The duration of storage must also be specified. This will force existing processes to be reconsidered, especially as many companies are unlikely to delete emails from their inboxes within the deadlines stipulated by data protection law. According to the stricter regulation in the GDPR, personal data must be deleted as soon as it is no longer required for the respective business transaction.

Voluntariness

The GDPR tightens the requirement of voluntary consent (so-called prohibition of linking). Whenever consent is mandatory, it may not be voluntary in the future. This applies all the more, the further removed the matter to which consent is to be given is from the actual business transaction. If, for example, consent to receive a newsletter must be given as part of a purchase, the consent is likely to be invalid due to a lack of voluntariness.

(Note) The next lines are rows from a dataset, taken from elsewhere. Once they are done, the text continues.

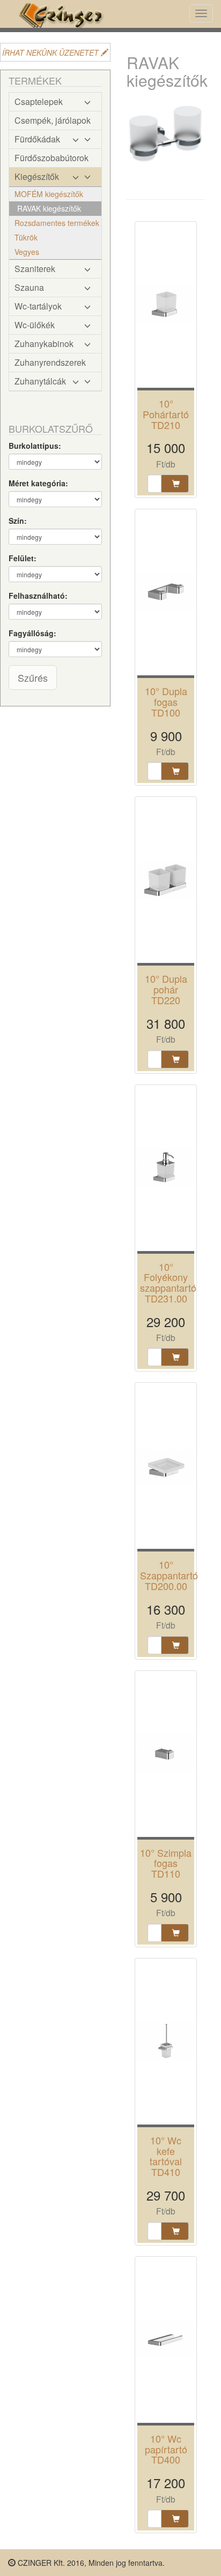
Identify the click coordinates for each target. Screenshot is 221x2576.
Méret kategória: (38, 483)
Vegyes (26, 251)
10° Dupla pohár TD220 (166, 989)
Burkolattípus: (35, 445)
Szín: (18, 520)
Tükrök (26, 237)
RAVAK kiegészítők (49, 208)
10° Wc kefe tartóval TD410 (166, 2156)
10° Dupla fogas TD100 (166, 701)
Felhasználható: (38, 595)
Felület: (22, 558)
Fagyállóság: (32, 633)
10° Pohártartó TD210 (166, 414)
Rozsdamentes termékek (56, 222)
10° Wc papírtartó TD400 (166, 2449)
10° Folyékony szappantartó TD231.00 (168, 1282)
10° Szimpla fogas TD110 (165, 1863)
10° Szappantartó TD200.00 (169, 1575)
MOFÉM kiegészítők (48, 194)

Do old consents continue to apply?

As the requirements for consent are changing, the question arises as to whether all existing consent must be renewed. The GDPR explains in a (non-binding) recital that old consents continue to apply if they already meet the requirements of the GDPR. Unfortunately, this says little. This is because it is rather self-evident that consents that meet the requirements of the GDPR remain valid. But what happens if this is not the case, e.g. with regard to the information obligations outlined above?

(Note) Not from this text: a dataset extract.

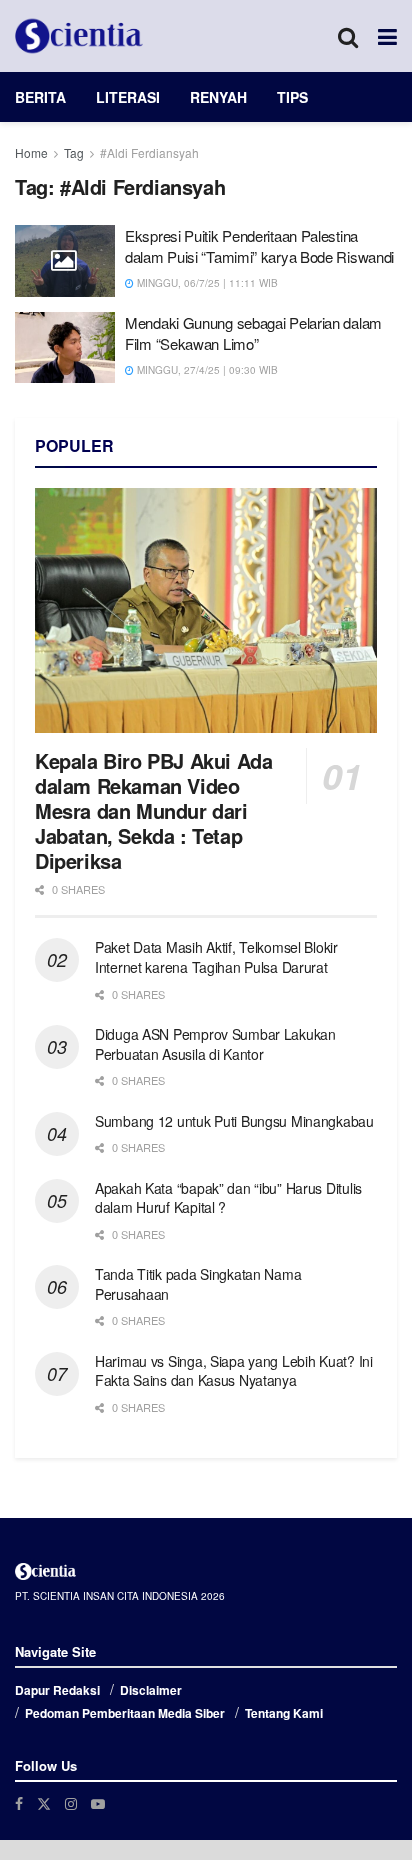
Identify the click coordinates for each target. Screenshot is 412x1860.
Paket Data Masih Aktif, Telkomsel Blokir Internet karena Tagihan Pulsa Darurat (216, 957)
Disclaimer (151, 1690)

Fortunately, the Düsseldorfer Kreis, a joint committee of the German data protection authorities, has decided that old consents should also apply if the information obligations under Art. 13 GDPR have not yet been complied with. This brings some clarity. However, two problems arise: Firstly, there is the question of whether the opinion of the German data protection authorities will be confirmed by the courts across Europe. Secondly, the Düsseldorfer Kreis only mentions the information obligations under Art. 13 GDPR. However, information about the right to withdraw consent and its consequences is not regulated in Art. 13 GDPR, but centrally in the standard with the requirements for a declaration of consent. However, very few declarations of consent to date contain such an explanation. There is therefore likely to be uncertainty regarding the validity of old consents.

Even if consent given on the basis of old consent texts can remain effective, these old consent texts may no longer be used from 25.05.2018. This is because the "conditional protection" applies to the consent given, not to the old text formulation. Both paper consent forms and consent texts on websites must therefore be reviewed and - most likely - adapted.

E-Privacy Regulation

The GDPR is to be flanked by an ePrivacy Regulation, which contains numerous regulations on internet and technical matters that take precedence over the GDPR. In particular, it also includes consent with regard to the tracking of website visitors and regulations on cookie banners. The ePrivacy Regulation is currently only in draft form and will presumably enter into force late. This is not surprising, as the ePrivacy Regulation regulates numerous issues in a much stricter manner and has therefore met with resistance. For example, cookies may only be set with consent. However, simplifications are also planned with regard to consent, e.g. via default settings generally stored in the internet browser. It remains to be seen what concrete form the ePrivacy Regulation will take.